Surveillance system based on Raspberry Pi.
Pisurvl is a surveillance solution with motion detection and alert notifications. This repository contains the server part of the solution. It is implemented in Python and it uses OpenCV to access the camera of the Raspberry Pi. Despite being implemented on top of a Raspberry Pi, the solution should work on any system having a camera that is supported by OpenCV.
Currently there is no easy way to install OpenCV 3 on Linux.

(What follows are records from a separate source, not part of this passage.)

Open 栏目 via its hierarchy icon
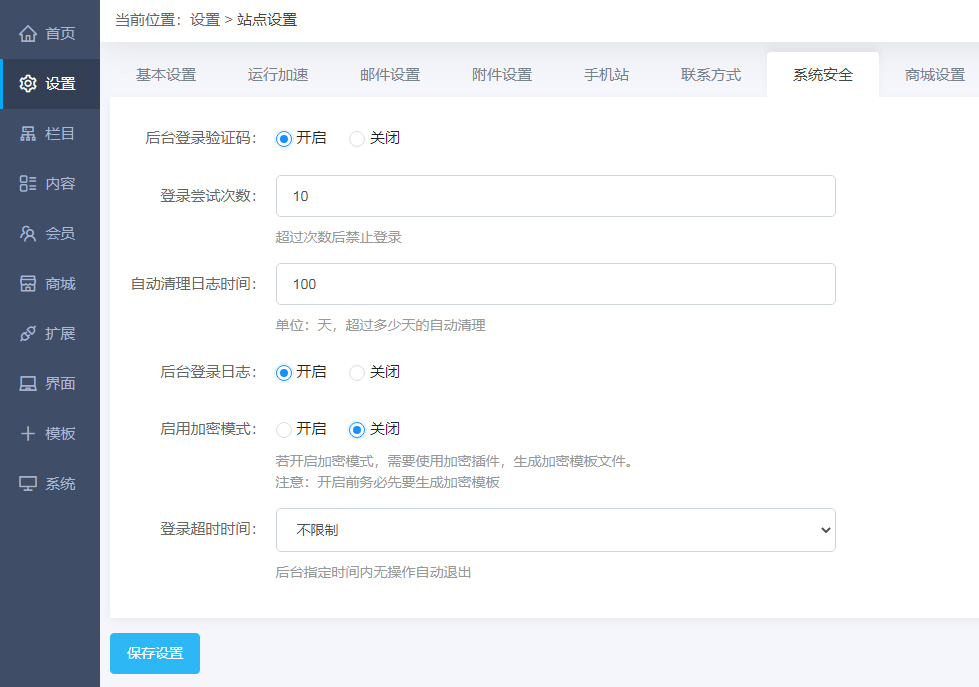This screenshot has width=979, height=687. pyautogui.click(x=28, y=134)
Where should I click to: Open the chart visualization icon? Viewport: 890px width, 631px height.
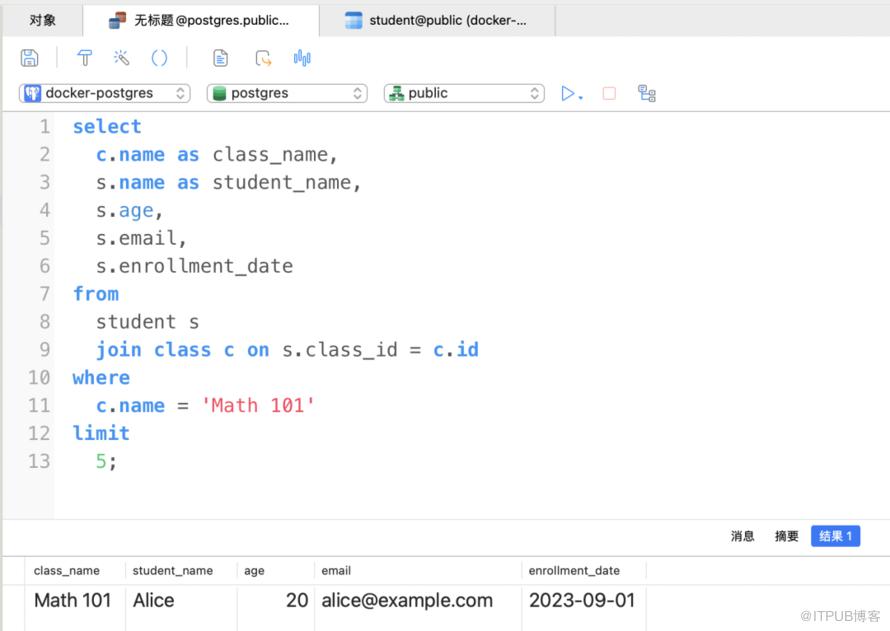302,58
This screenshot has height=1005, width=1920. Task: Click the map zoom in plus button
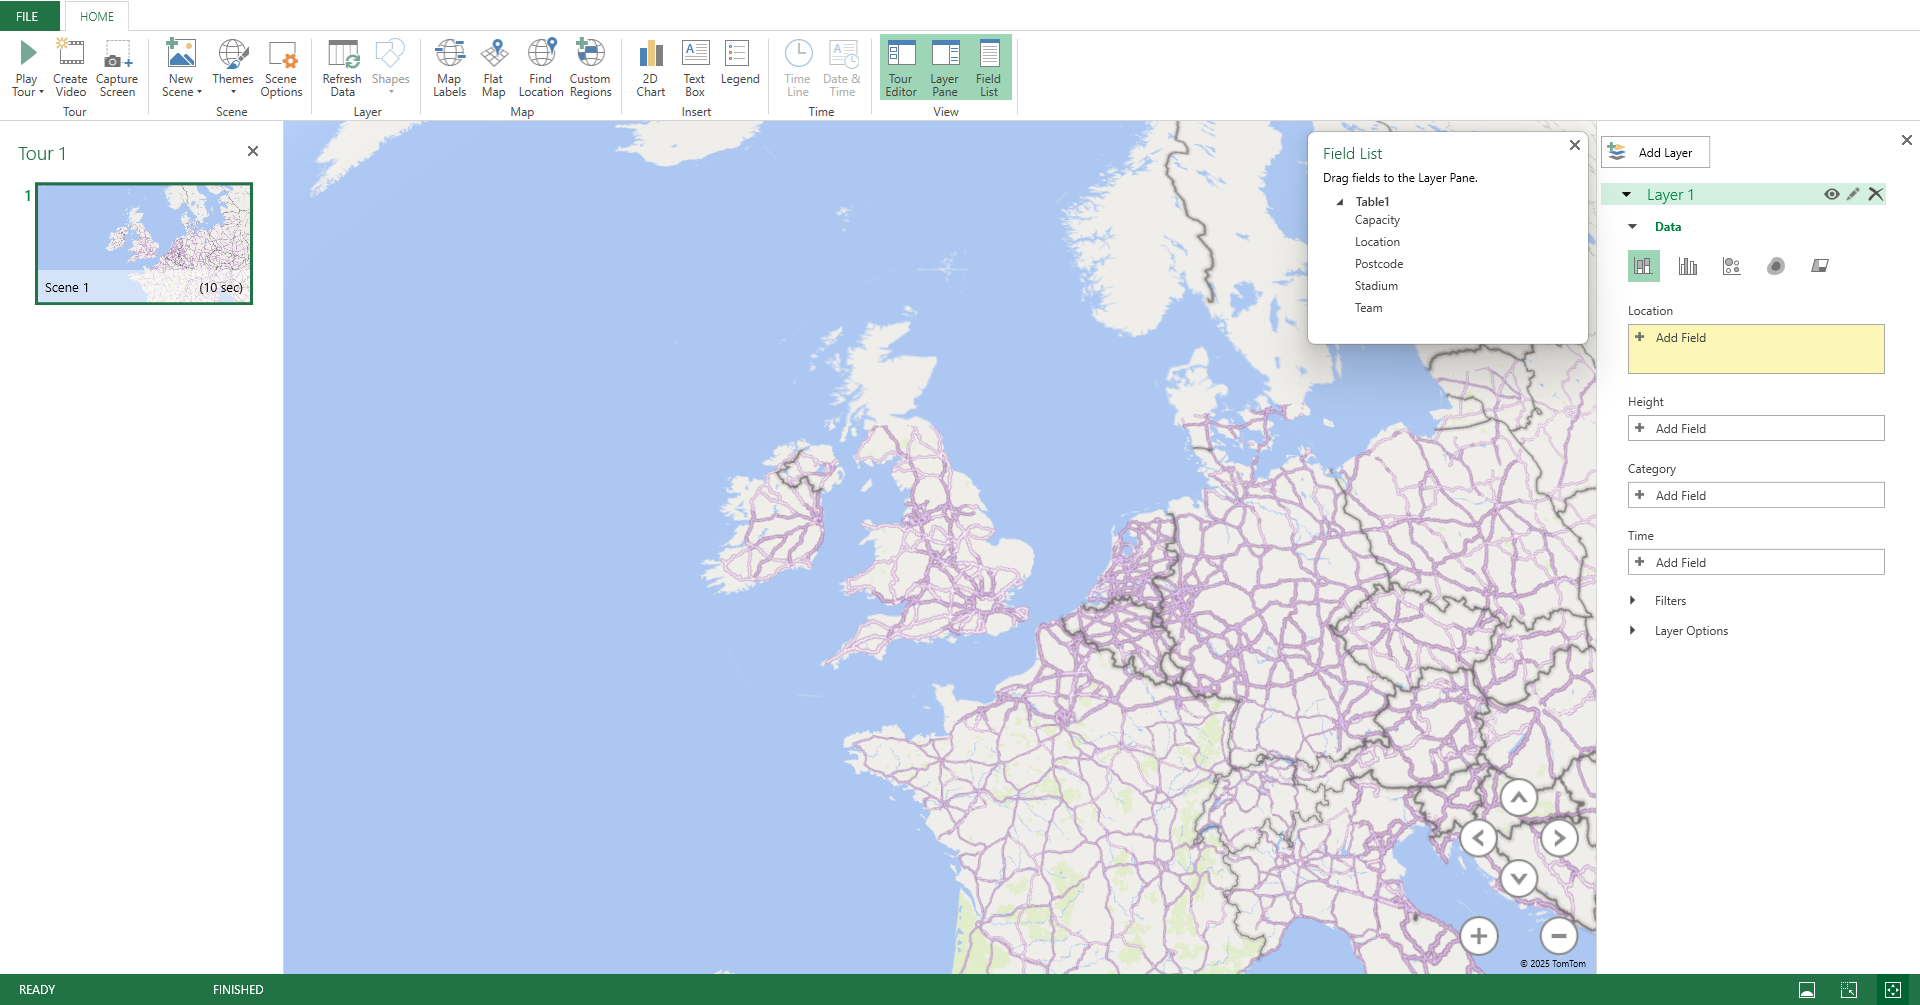[x=1478, y=936]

The following commands install all the necessary dependencies to build OpenCV 3:
sudo apt install build-essential cmake git pkg-config
sudo apt install libgtk2.0-dev libavcodec-dev libavformat-dev libswscale-dev libv4l-dev
sudo apt install libjpeg-dev libpng-dev libtiff-dev libjasper-dev libdc1394-22-dev
sudo apt install libatlas-base-dev gfortran liblapacke-dev
sudo apt install python3 python3-dev python3-setuptools
sudo easy_install3 pip
The following command installs the latest version of Numpy. The installation may take a while to complete.
sudo pip3 install numpy
The following commands download and compile OpenCV 3:
mkdir build-opencv && cd build-opencv
git clone https://github.com/opencv/opencv.git
git clone https://github.com/opencv/opencv_contrib.git
cd opencv_contrib && git checkout 3.2.0 && cd ..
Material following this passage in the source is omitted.